In the roundtable discussion hosted by Casa de Maryland, a social, political and economic advocacy organization in Hyattsville, the senator answered questions and collected the thoughts of his constituents, which he said he plans to share with his colleagues.
“Now that the Senate is moving forward on a bipartisan plan and members of the House of Representatives have developed a bipartisan plan, there is real hope that we can achieve reforms that would strengthen border security, create a fair legalization program, and create a workable system to ensure that employers only hire legal workers in the future. We also should not forget that immigration reform also is about keeping families together and ensuring that immigration laws are respected, ” said Cardin.
He said he sees a positive economic impact from immigration reform, and some believe economic benefits have not been a strong enough focus of the debate.
Border Security, Economic Opportunity, and Immigration Modernization Act (S.744) started the first rounds of discussion in the Senate Judiciary Committee last week.
The Senate Judiciary Committee has now passed a comprehensive bill with a bipartisan vote to remake immigration laws, enhance border security and put the estimated 11 million people living here illegally on a path to citizenship.
The full Senate is to take up the legislation in June. Supporters are hoping to see the bill pass by a wide margin, with as many as 70 votes in the 100-member Senate.

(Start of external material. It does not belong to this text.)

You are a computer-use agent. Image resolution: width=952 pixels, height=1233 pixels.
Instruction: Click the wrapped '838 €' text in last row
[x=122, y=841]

That’s seen as a way of pressuring the House to act. If the Senate does pass a bill, it’s likely to be more liberal than what the House group might produce and more to the liking of many liberals in the House, including some of the Democratic leadership.
But House Speaker John Boehner, R-Ohio, issued a statement along with his top lieutenants Thursday promising the House would act on the issue, but making clear House members would not accept any bill passed by the Senate.
“The House remains committed to fixing our broken immigration system, but we will not simply take up and accept the bill that is emerging in the Senate if it passes,” the statement said.
The Leadership Council on Civil and Human Rights released a letter urging the Judiciary Committee to oppose Senator Jeff Sessions (R-Ala.), Amendment 31, which would deny the earned income tax credit to anyone who is not a citizen or a permanent resident, according to the letter.
“This sweeping and unnecessary amendment would greatly harm many of the very people that S. 744 aims to help. By denying the EITC to any non-citizen who is not a lawful permanent resident, Sessions amendment 31 would eliminate the EITC for people who have obtained Registered Provisional Immigrant (RPI) or “blue card” status under the underlying bill, penalizing them even though they have taken extensive steps to regularize their status,” read the letter addressed to the Chairman of the Judiciary Committee Patrick Leahy, and Ranking Member Charles Grassley.
Media reports also indicate some tension between members of the House and Senate over the legislation.
Republican Rep. Steve King last week was quoted in the Washington Post saying that the Senate immigration bill is worse than Obamacare, in his view.
Even senators who don’t describe the bill as a Democratic political ploy as King did, have expressed doubt over the probability of the Senate bill clearing the House without major changes.